When every situation which life can offer is turned to the profit of spiritual growth, no situation can really be a bad one.
This is my first year without my family at the holidays - all of them. My Eldest moved to the West Coast and the others have occupied their time differently. Even in this time of joy and happiness, I have a deep sadness with her absence. I expected to be off work on the 24th so that I would be home and able to sleep the night in preparation for the 25th and our family time. I found out Monday night that the request was denied. Not only was I going to be working the overnight shift, but also would not have the much needed rest I had been planning. I spent the next days a mess of angst and distress, and immense sadness.

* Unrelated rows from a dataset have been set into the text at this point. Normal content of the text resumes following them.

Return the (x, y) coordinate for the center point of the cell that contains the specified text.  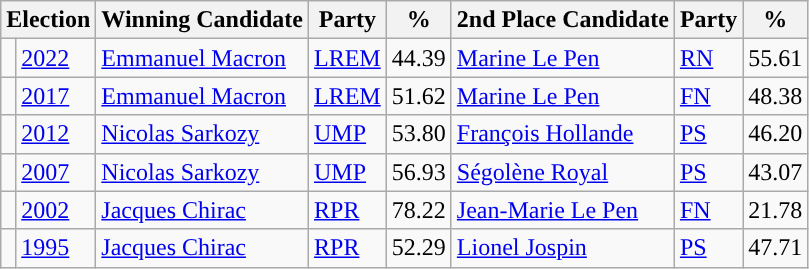
2012 (56, 134)
Winning Candidate (202, 20)
Election (48, 20)
21.78 (776, 210)
2002 (56, 210)
48.38 (776, 96)
78.22 (418, 210)
2nd Place Candidate (562, 20)
RN (708, 58)
52.29 (418, 248)
56.93 (418, 172)
1995 (56, 248)
François Hollande (562, 134)
2017 (56, 96)
51.62 (418, 96)
2022 (56, 58)
Lionel Jospin (562, 248)
Jean-Marie Le Pen (562, 210)
44.39 (418, 58)
55.61 (776, 58)
43.07 (776, 172)
46.20 (776, 134)
47.71 (776, 248)
Ségolène Royal (562, 172)
2007 (56, 172)
53.80 (418, 134)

As time passed, I decreased the complaining until as I was getting ready for work I found acceptance. Standing before the mirror, my right mind weighed in. “If I am in the right place at the right time, I had best show up and honor the blessing and the lesson.” My last glance at Facebook found so many of my single “friends” at home, alone, drinking and waking, and drinking some more.
Drinking to hide from feelings is not my issue, but being at home alone would certainly have kept me bawling for the night, until I was one swollen mass of ache – headache, sinuses, back and tummy. I doubt I would have even been able to call any of my sweeties to send them my love.
I hauled myself into work and though tears fall like rain, I did call my daughter and shared both my sadness of her absence and my joy that she is living her life so beautifully. My other children, well, I did check in and we will gather in the afternoon after I have had some to rest.
I affirm that all that I need is flowing toward me.
I am enough. There is enough. I have enough.
I am blessed in re-membering that which I know to be true. And so it is.